Le socialisme bourgeois n'atteint son expression adéquate que lorsqu'il devient une simple figure de rhétorique.

Le libre-échange, dans l'intérêt de la classe ouvrière! Des droits protecteurs, dans l'intérêt de la classe ouvrière! Des prisons cellulaires, dans l'intérêt de la classe ouvrière! Voilà le dernier mot du socialisme bourgeois, le seul qu'il ait dit sérieusement.

Car le socialisme bourgeois tient tout entier dans cette affirmation que les bourgeois sont des bourgeois – dans l'intérêt de la classe ouvrière.

3. Le socialisme et le communisme critico-utopiques

Il ne s'agit pas ici de la littérature qui, dans toutes les grandes révolutions modernes, a formulé les revendications du prolétariat (écrits de Babeuf [35], etc.).

Les premières tentatives directes du prolétariat pour faire prévaloir ses propres intérêts de classe, faites en un temps d'effervescence générale, dans la période du renversement de la société féodale, échouèrent nécessairement, tant du fait de l'état embryonnaire du prolétariat lui-même que du fait de l'absence des conditions matérielles de son émancipation, conditions qui ne peuvent être que le résultat de l'époque bourgeoise.
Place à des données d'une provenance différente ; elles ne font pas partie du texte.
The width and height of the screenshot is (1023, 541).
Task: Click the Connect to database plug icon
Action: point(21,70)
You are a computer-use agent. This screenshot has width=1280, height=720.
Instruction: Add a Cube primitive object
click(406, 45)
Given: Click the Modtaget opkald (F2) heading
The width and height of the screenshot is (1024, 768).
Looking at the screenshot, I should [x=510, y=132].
La littérature révolutionnaire qui accompagnait ces premiers mouvements du prolétariat a forcément un contenu réactionnaire. Elle préconise un ascétisme universel et un égalitarisme grossier.

Les systèmes socialistes et communistes proprement dits, les systèmes de Saint-Simon [36], de Fourier, d'Owen, etc., font leur apparition dans la première période de la lutte entre le prolétariat et la bourgeoisie, période décrite ci-dessus (voir "Bourgeois et prolétaires").
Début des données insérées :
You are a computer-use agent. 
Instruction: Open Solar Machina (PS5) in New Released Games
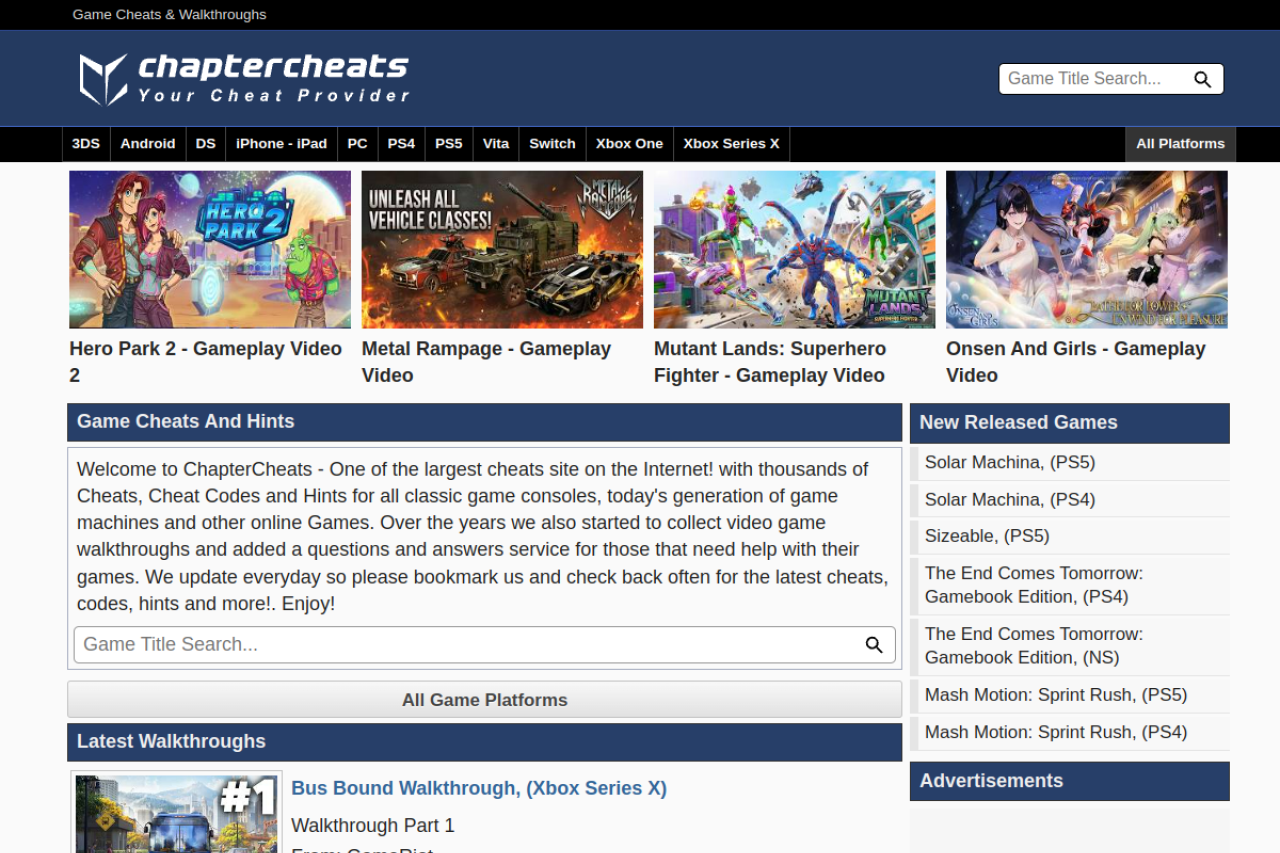coord(1010,462)
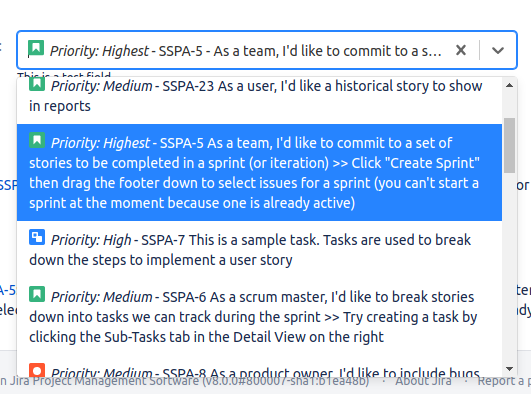Choose the highlighted SSPA-5 commit to sprint option
The width and height of the screenshot is (531, 394).
[259, 172]
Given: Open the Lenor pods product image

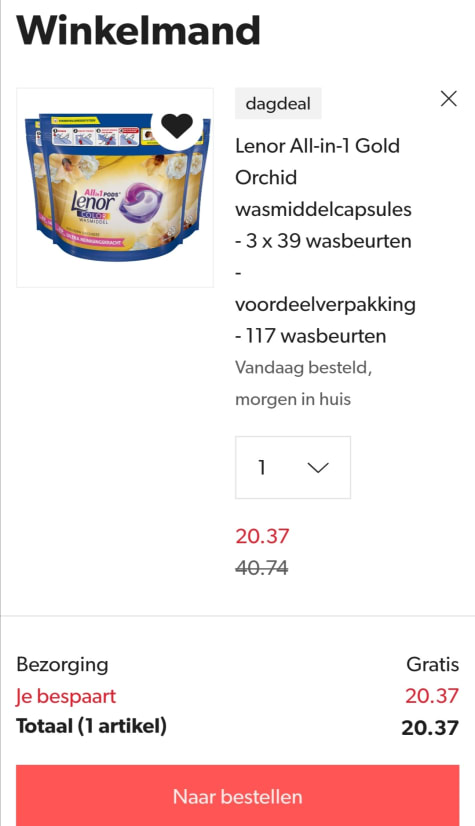Looking at the screenshot, I should (115, 188).
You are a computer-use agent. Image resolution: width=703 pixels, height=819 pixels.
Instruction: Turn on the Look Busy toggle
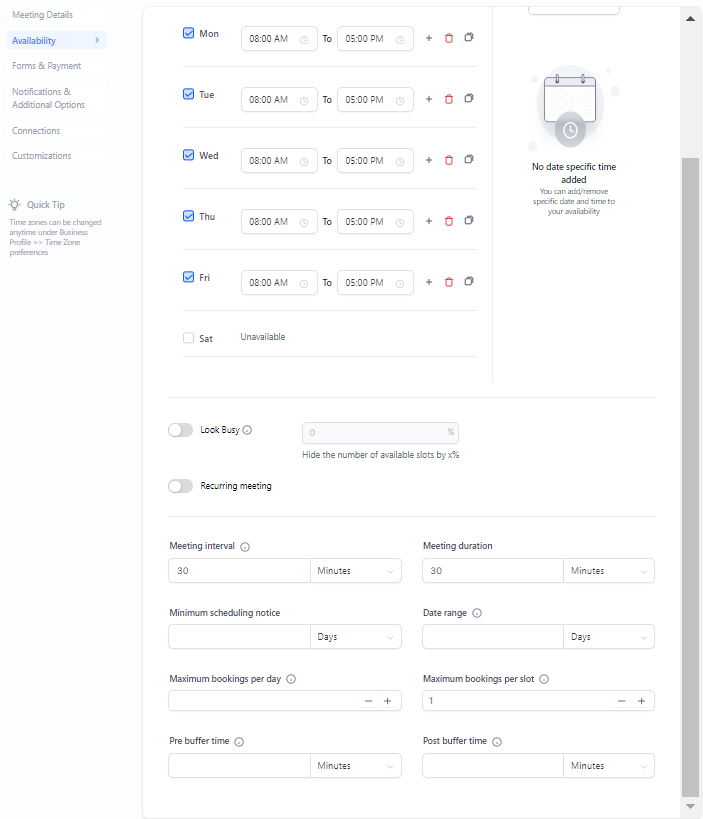180,430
Les inventeurs de ces systèmes se rendent bien compte de l'antagonisme des classes, ainsi que de l'action d'éléments dissolvants dans la société dominante elle-même. Mais ils n'aperçoivent du côté du prolétariat aucune initiative historique, aucun mouvement politique qui lui soit propre.

Comme le développement de l'antagonisme des classes marche de pair avec le développement de l'industrie, ils n'aperçoivent pas davantage les conditions matérielles de l'émancipation du prolétariat et se mettent en quête d'une science sociale, de lois sociales, dans le but de créer ces conditions.

A l'activité sociale, ils substituent leur propre ingéniosité; aux conditions historiques de l'émancipation, des conditions fantaisistes; à l'organisation graduelle et spontanée du prolétariat en classe, une organisation de la société fabriquée de toutes pièces par eux-mêmes. Pour eux, l'avenir du monde se résout dans la propagande et la mise en pratique de leurs plans de société.

Dans la confection de ces plans, toutefois, ils ont conscience de défendre avant tout les intérêts de la classe ouvrière, parce qu'elle est la classe la plus souffrante. Pour eux le prolétariat n'existe que sous cet aspect de la classe la plus souffrante.

Mais la forme rudimentaire de la lutte des classes, ainsi que leur propre position sociale les portent à se considérer comme bien au-dessus de tout antagonisme de classes. Ils désirent améliorer les conditions matérielles de la vie pour tous les membres de la société, même les plus privilégiés. Par conséquent, ils ne cessent de faire appel à la société tout entière sans distinction, et même ils s'adressent de préférence à la classe régnante. Car, en vérité, il suffit de comprendre leur système pour reconnaître que c'est le meilleur de tous les plans possibles de la meilleure des sociétés possibles.

Ils repoussent donc toute action politique et surtout toute action révolutionnaire; ils cherchent à atteindre leur but par des moyens pacifiques et essayent de frayer un chemin au nouvel évangile social par la force de l'exemple, par des expériences en petit qui échouent naturellement toujours.

La peinture fantaisiste de la société future, à une époque où le prolétariat, peu développé encore, envisage sa propre situation d'une manière elle-même fantaisiste, correspond aux premières aspirations instinctives des ouvriers vers une transformation complète de la société.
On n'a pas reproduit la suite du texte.